Methods: The present study used cross-sectional data from an industrial sample in Germany (n = 4141). ERI was assessed by a validated 10-item questionnaire. MetS was defined according to a joined interim statement of six expert associations involved with MetS, stating that three out of five risk factors (raised blood pressure, elevated triglycerides, low high density lipoprotein, raised fasting glucose and central obesity) qualify a patient for MetS. Multivariable associations of ERI, and its subcomponents "effort" and "reward", with MetS were estimated by logistic regression-based multivariate odds ratios (ORs) with 95% confidence intervals (CIs).
Results: ERI (continuous z-score) was positively associated with MetS (zERI: OR = 1.14, 95% CI = 1.03-1.26). The association was more prominent in males (zERI: OR 1.20, 95% CI = 1.07-1.33) and in younger employees (age 18-49 zERI: OR = 1.24, 95% CI = 1.09-1.40).
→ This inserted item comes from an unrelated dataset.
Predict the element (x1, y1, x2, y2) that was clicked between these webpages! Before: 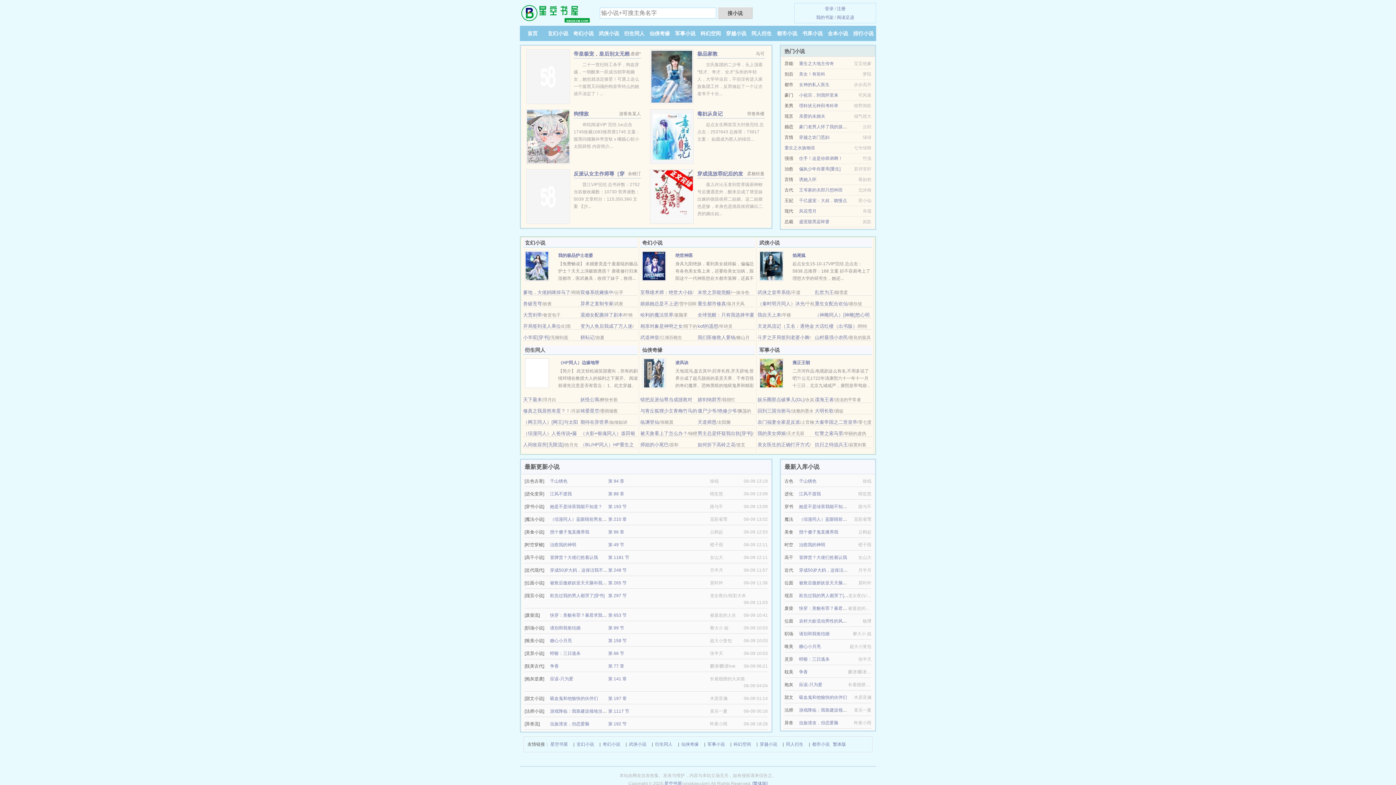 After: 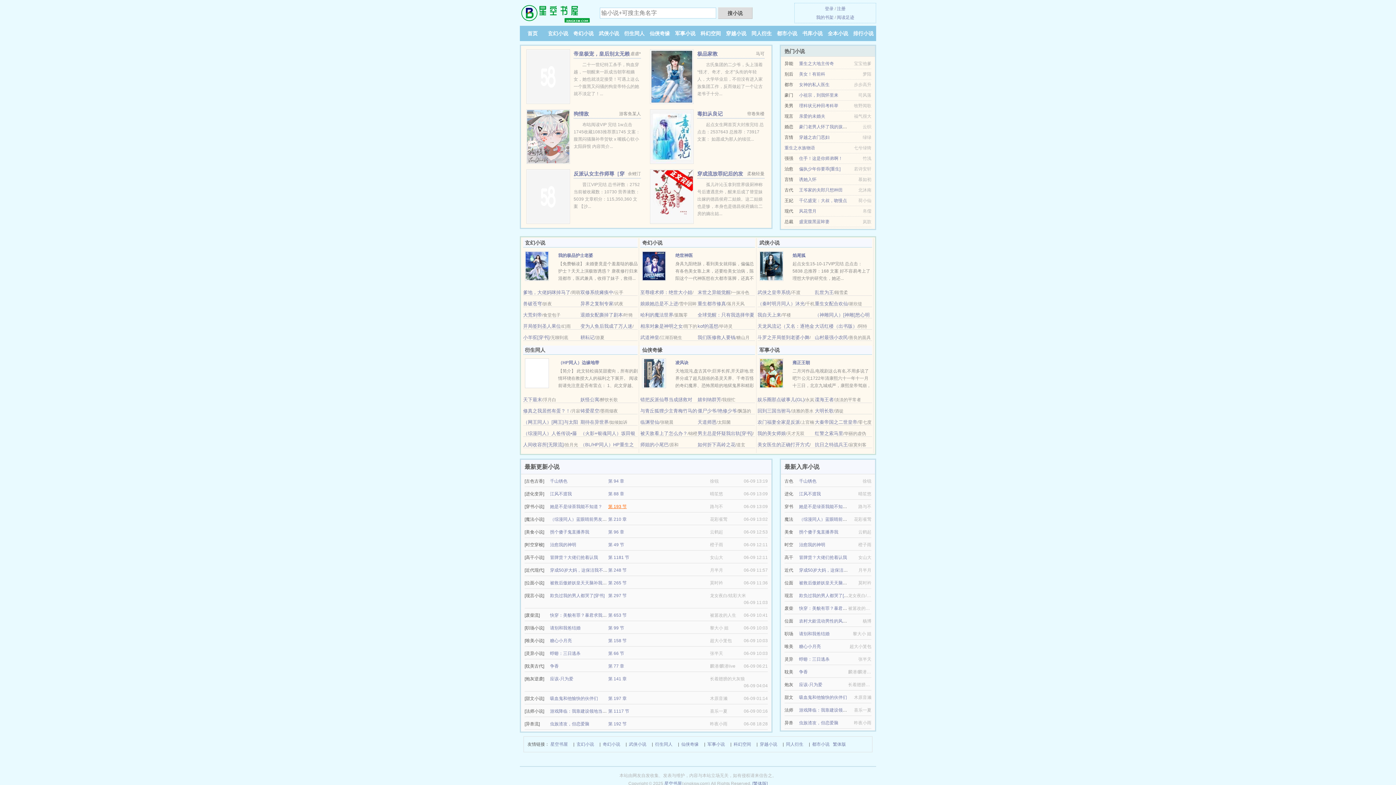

Analysis of the ERI subcomponents yielded weak associations of both effort (zEffort: OR = 1.12, 95% CI = 1.00-1.25) and reward (zReward: OR = 0.92, 95% CI = 0.84-1.00) with MetS.
Conclusions: ERI is associated with increased occurrence of MetS, in particular among younger men. Further longitudinal studies are needed to determine the temporal relation of these associations.